Tout en causant de la sorte, l’aimable vieillard entraîna Éveline dans la salle d’entrée. En y arrivant par un petit corridor qui y débouchait, ils y trouvèrent, à leur grand étonnement, la vieille femme de charge et une autre servante, debout auprès d’un lit grossier, sur lequel était étendue la pauvre femme dont nous avons parlé au chapitre précédent. Maltravers s’y trouvait aussi, accompagné de deux hommes. Penché sur la blessée, qui, revenue à elle, commençait à avoir conscience et de son état douloureux, et du service qui lui était rendu, Maltravers donnait lui-même ses ordres à ses domestiques.

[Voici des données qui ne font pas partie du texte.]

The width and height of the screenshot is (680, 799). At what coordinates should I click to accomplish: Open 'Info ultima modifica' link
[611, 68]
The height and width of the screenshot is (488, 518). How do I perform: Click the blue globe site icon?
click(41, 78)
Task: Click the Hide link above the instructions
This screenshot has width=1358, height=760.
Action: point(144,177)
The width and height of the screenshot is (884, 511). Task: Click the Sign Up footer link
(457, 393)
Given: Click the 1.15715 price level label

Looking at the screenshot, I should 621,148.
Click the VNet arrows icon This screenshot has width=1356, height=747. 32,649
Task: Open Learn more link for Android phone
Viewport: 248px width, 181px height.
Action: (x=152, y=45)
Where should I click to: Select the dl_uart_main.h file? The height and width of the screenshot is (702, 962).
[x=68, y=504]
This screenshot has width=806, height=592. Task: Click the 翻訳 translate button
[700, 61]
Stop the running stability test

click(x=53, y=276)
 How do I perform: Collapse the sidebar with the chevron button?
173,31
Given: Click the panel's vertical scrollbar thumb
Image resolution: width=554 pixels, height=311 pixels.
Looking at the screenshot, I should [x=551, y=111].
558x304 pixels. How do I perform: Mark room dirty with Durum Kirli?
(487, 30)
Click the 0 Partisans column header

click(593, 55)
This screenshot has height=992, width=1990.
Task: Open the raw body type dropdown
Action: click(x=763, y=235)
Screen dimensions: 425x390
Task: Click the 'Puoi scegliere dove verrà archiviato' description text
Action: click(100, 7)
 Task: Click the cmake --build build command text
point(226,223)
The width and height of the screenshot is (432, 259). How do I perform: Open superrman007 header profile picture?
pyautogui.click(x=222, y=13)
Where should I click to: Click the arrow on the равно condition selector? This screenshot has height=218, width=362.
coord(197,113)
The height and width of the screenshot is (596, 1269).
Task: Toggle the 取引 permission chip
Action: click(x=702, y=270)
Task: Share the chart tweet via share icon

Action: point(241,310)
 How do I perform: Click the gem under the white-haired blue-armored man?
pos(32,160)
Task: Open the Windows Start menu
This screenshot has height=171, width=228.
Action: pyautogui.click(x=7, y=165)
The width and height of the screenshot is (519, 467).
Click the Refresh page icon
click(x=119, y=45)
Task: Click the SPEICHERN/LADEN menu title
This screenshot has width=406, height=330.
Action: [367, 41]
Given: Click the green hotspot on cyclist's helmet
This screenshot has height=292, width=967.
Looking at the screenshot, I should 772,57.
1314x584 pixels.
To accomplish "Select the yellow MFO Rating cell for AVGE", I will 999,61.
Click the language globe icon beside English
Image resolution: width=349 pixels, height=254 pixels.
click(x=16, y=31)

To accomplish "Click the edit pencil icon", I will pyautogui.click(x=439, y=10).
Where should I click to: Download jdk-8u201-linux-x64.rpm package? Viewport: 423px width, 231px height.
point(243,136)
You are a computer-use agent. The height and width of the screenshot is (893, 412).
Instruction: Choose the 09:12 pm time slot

Au moment où Éveline s’arrêta soudain, tout étonnée, en face et presque au pied de l’humble litière, la vieille femme se souleva sur un bras, et la regarda avec des yeux égarés ; puis, murmurant quelques paroles incohérentes qui semblaient être l’effet du délire, elle retomba en arrière, et perdit de nouveau connaissance.


CHAPITRE IV

Souvent pour fléchir le cœur d’une cruelle, le dieu malin revêt l’air martial, la brillante cocarde, le sabre, l’épaulette et la plume.
(Marriott.)

On avait emporté la blessée, et Maltravers était resté seul avec Cleveland et Éveline.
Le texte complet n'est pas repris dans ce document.